Yılmaz, Sivas Ticaret ve Sanayi Odasında düzenlenen partisinin İl Danışma
Meclisi Toplantısında, terör sorununun çözülmeden "büyük Türkiye" idealinde
mesafe alınamayacağını söyledi.
Terörün sadece bugünün sorunu olmadığını ifade eden Yılmaz, terör nedeniyle
30 yılda 40 binden fazla ülke evladının hayatını kaybettiğini, maddi kaybın ise
hesap edilemeyecek kadar büyük olduğunu belirtti.
Çözüm sürecine değinen ve bu süreçte sorumluluk sahibi herkesin ayrıştırıcı
ve kışkırtıcı davranışlardan uzak durması gerektiğini vurgulayan Yılmaz, şöyle
konuştu:
"Terörün ülkeye faturasının en az 300 milyar dolar olduğunu söyleyenler var.

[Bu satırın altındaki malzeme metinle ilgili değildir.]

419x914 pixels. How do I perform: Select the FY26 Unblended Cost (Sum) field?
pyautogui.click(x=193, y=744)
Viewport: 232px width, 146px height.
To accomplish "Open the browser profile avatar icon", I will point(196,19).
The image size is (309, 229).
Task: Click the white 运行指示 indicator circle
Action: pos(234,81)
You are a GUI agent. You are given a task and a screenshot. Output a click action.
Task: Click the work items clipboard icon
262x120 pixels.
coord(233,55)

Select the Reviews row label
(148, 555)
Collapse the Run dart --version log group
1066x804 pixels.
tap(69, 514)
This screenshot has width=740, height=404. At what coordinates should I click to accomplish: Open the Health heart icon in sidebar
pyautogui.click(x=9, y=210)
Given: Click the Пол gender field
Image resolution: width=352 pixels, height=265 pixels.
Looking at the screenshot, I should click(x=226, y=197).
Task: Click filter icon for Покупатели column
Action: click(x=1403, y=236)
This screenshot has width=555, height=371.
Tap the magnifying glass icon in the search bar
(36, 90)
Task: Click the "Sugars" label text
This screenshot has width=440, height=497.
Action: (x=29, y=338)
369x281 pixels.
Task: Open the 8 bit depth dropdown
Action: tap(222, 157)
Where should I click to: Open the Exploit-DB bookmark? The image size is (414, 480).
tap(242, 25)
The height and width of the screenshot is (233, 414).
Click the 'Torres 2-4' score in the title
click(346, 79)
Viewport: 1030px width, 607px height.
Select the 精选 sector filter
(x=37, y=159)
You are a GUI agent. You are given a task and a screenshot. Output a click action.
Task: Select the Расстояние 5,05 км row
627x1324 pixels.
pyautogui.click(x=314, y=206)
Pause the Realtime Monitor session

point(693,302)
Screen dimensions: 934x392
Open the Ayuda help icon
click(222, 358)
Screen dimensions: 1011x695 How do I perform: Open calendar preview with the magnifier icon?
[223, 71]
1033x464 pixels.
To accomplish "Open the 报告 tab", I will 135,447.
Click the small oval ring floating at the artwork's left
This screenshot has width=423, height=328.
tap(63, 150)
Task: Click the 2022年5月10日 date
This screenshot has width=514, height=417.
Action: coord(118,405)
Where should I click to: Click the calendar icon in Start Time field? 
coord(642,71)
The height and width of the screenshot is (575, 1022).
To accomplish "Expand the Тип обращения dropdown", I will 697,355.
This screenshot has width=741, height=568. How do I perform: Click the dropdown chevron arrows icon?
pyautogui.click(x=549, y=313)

Bu rakamın 400-500 milyar dolar olduğunu söyleyen de var. Gerçek miktar hangisi
olursa olsun bir ülke için bu miktar çok fazla. Bu para, yatırım için harcansa
işsizlik kalmaz, herkese iş, her köye de yol olur. Bir de yaşanan acılar,
anaların dinmeyen gözyaşları, öksüz kalan çocukların feryadı, baba hasreti var.
Ülkenin maddi kaybını hesap etmek kolay, peki toplam acısını nasıl hesap
edeceğiz- Ülkenin her tarafında, terör yüzünden hayatını kaybetmiş gencecik
insanların mezarları var. Yetim kalan çocuklar, dul kalan eşler, yüreği yanan
analar, babalar bunları ölçebilmek mümkün mü- Şimdi çözüm zamanı. 75 milyon bir
arada yaşayacağız. Ülkenin her köşesinin ve bu ülkede yaşayan herkesin huzura
ihtiyacı var."
-"Hepimiz bu ülkenin vatandaşıyız"-
Yılmaz, değişim ve dönüşüm süreci yaşandığını, memleketin doğusundan
batısına, kuzeyinden güneyine barışın gelmesi içim çalıştıklarını aktardı.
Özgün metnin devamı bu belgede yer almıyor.